Items stored from a collection
_ _ _
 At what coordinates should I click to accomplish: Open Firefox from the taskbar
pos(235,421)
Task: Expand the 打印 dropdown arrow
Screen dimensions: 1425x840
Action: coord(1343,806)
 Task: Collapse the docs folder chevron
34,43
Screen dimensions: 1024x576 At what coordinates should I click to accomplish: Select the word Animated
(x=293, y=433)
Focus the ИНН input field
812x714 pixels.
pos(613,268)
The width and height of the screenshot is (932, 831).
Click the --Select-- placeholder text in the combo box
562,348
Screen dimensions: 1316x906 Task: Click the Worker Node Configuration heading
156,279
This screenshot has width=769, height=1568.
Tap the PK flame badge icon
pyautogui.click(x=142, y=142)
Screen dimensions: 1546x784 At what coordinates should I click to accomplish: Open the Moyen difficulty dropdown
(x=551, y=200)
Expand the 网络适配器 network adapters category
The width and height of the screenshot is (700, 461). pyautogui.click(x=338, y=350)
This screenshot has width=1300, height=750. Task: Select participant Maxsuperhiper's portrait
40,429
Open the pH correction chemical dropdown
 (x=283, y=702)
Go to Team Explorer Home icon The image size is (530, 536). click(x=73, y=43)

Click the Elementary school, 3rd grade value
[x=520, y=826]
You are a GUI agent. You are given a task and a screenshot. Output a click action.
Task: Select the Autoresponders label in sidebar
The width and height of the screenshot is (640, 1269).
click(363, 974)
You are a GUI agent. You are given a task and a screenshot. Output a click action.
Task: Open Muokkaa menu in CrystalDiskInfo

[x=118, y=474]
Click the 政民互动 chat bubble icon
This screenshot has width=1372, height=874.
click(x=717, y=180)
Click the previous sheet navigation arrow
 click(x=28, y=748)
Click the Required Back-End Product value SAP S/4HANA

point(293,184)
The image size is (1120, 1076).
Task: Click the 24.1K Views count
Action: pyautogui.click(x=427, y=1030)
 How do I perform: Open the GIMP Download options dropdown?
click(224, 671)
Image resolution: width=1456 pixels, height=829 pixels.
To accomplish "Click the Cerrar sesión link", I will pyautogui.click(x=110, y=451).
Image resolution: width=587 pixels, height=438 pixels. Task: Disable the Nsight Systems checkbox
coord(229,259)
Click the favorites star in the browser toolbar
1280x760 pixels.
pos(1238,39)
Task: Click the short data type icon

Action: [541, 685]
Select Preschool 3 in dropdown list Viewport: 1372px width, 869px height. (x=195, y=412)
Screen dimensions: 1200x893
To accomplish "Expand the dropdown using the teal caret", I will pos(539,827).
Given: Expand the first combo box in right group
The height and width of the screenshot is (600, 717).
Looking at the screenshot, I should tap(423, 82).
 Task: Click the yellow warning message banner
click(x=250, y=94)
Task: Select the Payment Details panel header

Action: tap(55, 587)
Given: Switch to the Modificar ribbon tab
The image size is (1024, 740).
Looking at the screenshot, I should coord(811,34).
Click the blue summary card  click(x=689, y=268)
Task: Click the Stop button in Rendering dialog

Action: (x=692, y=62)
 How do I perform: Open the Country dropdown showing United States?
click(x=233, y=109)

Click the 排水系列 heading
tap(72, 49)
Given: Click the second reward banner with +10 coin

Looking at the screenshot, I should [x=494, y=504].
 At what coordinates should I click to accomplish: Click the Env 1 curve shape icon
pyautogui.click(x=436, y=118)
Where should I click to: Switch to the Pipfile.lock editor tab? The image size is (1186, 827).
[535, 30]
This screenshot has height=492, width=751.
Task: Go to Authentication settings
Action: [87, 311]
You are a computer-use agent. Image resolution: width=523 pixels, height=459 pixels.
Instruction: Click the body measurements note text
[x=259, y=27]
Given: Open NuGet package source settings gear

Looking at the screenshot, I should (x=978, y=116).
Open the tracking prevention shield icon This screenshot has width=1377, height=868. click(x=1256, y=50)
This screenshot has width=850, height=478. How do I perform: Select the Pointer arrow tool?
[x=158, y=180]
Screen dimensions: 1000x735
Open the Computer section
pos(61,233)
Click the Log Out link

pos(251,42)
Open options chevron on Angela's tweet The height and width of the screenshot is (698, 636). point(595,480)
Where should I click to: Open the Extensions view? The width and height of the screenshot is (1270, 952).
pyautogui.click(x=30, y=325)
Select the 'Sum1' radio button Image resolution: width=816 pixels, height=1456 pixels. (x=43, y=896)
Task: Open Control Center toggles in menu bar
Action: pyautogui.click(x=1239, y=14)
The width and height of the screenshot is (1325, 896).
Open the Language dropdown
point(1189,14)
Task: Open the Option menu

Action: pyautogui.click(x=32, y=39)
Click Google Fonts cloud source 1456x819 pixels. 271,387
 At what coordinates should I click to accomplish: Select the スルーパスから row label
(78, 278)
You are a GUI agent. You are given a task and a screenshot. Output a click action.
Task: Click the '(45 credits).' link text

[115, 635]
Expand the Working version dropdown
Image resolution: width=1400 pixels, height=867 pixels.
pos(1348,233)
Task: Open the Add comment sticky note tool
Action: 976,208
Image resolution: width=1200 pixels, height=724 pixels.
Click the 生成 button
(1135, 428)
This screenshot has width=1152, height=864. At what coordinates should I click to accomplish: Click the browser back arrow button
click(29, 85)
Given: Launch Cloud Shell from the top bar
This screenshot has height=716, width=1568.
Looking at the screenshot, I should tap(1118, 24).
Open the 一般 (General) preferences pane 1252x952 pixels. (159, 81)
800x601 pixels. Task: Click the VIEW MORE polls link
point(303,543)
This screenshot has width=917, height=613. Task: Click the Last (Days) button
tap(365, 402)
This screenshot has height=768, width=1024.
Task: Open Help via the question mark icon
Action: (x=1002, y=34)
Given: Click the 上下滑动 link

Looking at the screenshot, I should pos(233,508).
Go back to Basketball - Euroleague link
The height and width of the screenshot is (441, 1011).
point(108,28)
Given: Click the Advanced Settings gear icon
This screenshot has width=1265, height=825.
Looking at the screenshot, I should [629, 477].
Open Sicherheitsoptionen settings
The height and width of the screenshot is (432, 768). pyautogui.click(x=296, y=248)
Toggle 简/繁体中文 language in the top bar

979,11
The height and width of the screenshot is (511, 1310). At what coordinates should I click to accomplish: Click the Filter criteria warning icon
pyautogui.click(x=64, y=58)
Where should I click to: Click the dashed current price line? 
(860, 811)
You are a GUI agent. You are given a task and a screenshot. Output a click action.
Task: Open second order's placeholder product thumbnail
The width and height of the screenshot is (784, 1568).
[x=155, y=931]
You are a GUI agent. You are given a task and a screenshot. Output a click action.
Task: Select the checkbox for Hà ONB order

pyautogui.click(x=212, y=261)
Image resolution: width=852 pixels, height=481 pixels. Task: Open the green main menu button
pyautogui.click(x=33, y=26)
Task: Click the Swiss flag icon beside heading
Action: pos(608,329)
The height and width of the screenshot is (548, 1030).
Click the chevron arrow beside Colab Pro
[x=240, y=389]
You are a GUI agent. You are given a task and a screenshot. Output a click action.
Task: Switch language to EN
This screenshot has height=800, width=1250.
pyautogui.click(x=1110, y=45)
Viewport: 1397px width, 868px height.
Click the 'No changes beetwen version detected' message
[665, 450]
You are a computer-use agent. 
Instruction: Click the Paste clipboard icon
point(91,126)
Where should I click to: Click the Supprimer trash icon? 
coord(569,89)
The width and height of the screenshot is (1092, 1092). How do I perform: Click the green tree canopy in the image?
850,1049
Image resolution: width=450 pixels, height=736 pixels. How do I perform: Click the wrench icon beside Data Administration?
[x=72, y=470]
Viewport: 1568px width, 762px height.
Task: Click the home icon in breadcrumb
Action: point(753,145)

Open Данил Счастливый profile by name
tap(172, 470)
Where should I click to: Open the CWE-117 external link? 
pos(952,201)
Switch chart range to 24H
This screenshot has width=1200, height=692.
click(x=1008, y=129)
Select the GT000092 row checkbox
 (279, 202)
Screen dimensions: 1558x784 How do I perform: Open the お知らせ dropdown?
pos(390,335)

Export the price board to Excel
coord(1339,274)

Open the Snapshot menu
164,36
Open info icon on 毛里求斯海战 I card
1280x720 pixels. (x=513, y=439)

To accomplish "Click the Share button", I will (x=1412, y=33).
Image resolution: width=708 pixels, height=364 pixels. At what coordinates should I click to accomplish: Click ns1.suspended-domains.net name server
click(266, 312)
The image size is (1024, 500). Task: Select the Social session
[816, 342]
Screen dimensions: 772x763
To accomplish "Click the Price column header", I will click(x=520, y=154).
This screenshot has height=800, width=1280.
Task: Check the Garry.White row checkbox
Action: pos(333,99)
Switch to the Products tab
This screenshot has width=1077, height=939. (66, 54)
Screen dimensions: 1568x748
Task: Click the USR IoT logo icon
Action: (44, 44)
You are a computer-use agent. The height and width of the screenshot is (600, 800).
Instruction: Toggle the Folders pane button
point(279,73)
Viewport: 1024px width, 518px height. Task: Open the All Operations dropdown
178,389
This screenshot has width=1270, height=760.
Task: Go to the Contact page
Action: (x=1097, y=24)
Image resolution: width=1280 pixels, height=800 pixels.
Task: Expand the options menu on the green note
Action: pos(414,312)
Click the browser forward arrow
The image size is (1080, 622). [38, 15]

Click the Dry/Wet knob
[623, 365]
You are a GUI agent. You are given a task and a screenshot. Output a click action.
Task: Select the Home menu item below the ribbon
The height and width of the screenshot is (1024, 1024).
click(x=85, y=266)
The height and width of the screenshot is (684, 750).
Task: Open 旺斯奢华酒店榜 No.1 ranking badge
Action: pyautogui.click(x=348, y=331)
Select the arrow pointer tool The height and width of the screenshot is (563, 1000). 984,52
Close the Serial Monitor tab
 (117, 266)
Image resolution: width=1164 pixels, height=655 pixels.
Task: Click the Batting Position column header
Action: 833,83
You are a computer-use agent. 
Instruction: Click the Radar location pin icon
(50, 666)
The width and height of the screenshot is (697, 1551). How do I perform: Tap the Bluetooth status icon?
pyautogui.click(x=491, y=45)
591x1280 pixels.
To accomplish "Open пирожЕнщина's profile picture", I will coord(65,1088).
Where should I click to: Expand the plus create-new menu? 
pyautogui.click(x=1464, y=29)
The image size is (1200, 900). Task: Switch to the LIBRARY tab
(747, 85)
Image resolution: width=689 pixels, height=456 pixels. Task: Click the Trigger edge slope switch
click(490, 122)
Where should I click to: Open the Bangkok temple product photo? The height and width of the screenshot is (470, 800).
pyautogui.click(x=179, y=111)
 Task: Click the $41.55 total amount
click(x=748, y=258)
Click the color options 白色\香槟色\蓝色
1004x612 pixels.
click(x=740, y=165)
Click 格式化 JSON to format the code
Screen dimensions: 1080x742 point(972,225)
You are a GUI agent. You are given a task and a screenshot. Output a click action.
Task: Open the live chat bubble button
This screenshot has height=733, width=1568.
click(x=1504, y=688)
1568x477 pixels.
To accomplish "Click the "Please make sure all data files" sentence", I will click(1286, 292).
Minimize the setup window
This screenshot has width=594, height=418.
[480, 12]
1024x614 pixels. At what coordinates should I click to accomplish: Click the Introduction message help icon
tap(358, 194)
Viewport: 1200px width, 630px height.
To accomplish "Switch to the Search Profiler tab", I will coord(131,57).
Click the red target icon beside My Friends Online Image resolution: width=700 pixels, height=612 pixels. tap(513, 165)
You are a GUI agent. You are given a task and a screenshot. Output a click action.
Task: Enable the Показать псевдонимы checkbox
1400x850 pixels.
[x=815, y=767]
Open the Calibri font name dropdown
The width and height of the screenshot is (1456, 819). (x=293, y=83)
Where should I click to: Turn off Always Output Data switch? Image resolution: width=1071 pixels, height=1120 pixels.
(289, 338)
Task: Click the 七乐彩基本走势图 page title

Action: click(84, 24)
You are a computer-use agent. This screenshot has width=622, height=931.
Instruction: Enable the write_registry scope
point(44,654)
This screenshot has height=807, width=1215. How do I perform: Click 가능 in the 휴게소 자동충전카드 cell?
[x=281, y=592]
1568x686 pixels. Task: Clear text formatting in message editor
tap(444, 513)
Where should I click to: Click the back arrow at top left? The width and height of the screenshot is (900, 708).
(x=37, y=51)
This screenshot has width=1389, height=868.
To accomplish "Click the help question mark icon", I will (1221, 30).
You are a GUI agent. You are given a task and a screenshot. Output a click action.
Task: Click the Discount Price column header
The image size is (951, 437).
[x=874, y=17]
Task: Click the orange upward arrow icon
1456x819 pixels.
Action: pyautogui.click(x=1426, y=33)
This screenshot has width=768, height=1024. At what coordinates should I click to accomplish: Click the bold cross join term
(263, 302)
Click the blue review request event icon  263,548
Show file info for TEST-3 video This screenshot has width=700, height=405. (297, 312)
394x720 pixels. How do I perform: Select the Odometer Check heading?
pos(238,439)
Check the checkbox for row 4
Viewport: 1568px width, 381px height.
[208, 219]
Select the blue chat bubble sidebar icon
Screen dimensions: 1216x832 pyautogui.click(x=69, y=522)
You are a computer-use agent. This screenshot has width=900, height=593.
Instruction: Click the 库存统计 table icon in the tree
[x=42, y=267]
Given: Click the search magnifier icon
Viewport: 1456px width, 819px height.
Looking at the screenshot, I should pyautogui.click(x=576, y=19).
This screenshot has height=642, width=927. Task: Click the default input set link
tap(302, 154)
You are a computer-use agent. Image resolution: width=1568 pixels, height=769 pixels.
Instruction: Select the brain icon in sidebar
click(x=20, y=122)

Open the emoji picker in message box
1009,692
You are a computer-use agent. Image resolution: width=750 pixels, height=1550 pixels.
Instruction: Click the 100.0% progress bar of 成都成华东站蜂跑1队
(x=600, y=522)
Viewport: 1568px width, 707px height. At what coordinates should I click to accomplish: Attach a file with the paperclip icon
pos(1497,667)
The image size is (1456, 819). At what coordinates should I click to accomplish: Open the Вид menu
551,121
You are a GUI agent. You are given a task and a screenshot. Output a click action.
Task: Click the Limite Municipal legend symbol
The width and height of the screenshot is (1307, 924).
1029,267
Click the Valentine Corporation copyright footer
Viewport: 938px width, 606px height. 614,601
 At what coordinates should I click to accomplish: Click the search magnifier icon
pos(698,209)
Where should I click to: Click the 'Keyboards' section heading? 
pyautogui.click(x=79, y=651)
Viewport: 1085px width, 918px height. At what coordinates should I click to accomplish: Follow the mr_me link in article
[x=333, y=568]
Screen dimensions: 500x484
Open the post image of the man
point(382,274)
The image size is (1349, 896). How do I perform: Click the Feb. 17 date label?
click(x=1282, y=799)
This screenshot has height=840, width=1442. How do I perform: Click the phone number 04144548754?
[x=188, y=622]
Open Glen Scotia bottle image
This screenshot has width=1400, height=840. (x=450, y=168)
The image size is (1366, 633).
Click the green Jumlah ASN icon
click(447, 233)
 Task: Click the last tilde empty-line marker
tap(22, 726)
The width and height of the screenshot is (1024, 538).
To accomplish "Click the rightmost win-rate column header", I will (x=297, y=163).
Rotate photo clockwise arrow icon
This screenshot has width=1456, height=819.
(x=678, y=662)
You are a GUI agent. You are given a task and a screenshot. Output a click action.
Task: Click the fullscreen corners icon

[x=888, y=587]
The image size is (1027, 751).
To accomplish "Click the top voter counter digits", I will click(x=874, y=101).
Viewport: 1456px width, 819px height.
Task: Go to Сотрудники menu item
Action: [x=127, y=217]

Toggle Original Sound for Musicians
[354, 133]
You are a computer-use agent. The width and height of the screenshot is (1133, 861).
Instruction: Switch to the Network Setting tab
_ _ _
SHORT TASK –
Copy the data above word for word, from its first line through the line containing "will pyautogui.click(x=110, y=451).", including both of those lines.

WORKED ANSWER –
 At what coordinates should I click to accomplish: Open Firefox from the taskbar
pos(235,421)
Task: Expand the 打印 dropdown arrow
Screen dimensions: 1425x840
Action: coord(1343,806)
 Task: Collapse the docs folder chevron
34,43
Screen dimensions: 1024x576 At what coordinates should I click to accomplish: Select the word Animated
(x=293, y=433)
Focus the ИНН input field
812x714 pixels.
pos(613,268)
The width and height of the screenshot is (932, 831).
Click the --Select-- placeholder text in the combo box
562,348
Screen dimensions: 1316x906 Task: Click the Worker Node Configuration heading
156,279
This screenshot has width=769, height=1568.
Tap the PK flame badge icon
pyautogui.click(x=142, y=142)
Screen dimensions: 1546x784 At what coordinates should I click to accomplish: Open the Moyen difficulty dropdown
(x=551, y=200)
Expand the 网络适配器 network adapters category
The width and height of the screenshot is (700, 461). pyautogui.click(x=338, y=350)
This screenshot has width=1300, height=750. Task: Select participant Maxsuperhiper's portrait
40,429
Open the pH correction chemical dropdown
 (x=283, y=702)
Go to Team Explorer Home icon The image size is (530, 536). click(x=73, y=43)

Click the Elementary school, 3rd grade value
[x=520, y=826]
You are a GUI agent. You are given a task and a screenshot. Output a click action.
Task: Select the Autoresponders label in sidebar
The width and height of the screenshot is (640, 1269).
click(363, 974)
You are a GUI agent. You are given a task and a screenshot. Output a click action.
Task: Open Muokkaa menu in CrystalDiskInfo

[x=118, y=474]
Click the 政民互动 chat bubble icon
This screenshot has width=1372, height=874.
click(x=717, y=180)
Click the previous sheet navigation arrow
 click(x=28, y=748)
Click the Required Back-End Product value SAP S/4HANA

point(293,184)
The image size is (1120, 1076).
Task: Click the 24.1K Views count
Action: pyautogui.click(x=427, y=1030)
 How do I perform: Open the GIMP Download options dropdown?
click(224, 671)
Image resolution: width=1456 pixels, height=829 pixels.
To accomplish "Click the Cerrar sesión link", I will pyautogui.click(x=110, y=451).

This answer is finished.